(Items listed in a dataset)
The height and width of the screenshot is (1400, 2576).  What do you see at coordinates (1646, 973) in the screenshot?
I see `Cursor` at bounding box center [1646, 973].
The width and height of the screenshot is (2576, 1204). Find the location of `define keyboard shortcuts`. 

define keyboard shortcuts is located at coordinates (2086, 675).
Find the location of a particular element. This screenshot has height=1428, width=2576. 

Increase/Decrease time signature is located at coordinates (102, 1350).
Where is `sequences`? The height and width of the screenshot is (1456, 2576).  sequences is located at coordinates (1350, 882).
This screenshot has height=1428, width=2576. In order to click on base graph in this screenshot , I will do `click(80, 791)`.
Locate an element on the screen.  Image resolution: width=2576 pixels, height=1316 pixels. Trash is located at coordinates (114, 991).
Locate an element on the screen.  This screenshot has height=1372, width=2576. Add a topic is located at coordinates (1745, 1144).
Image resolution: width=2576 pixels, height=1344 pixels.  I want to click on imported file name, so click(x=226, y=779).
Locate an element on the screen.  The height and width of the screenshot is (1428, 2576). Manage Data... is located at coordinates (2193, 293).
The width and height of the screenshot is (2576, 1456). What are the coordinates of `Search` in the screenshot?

● Request
Convert the lines of the items, from the one containing "coordinates (1350, 882)." through the end, into a Markdown table with the columns Row and Line. Omit blank lines.

● Written response
| Row | Line |
|---|---|
| 1 | Where is `sequences`? The height and width of the screenshot is (1456, 2576).  sequences is located at coordinates (1350, 882). |
| 2 | This screenshot has height=1428, width=2576. In order to click on base graph in this screenshot , I will do `click(80, 791)`. |
| 3 | Locate an element on the screen.  Image resolution: width=2576 pixels, height=1316 pixels. Trash is located at coordinates (114, 991). |
| 4 | Locate an element on the screen.  This screenshot has height=1372, width=2576. Add a topic is located at coordinates (1745, 1144). |
| 5 | Image resolution: width=2576 pixels, height=1344 pixels.  I want to click on imported file name, so click(x=226, y=779). |
| 6 | Locate an element on the screen.  The height and width of the screenshot is (1428, 2576). Manage Data... is located at coordinates (2193, 293). |
| 7 | The width and height of the screenshot is (2576, 1456). What are the coordinates of `Search` in the screenshot? |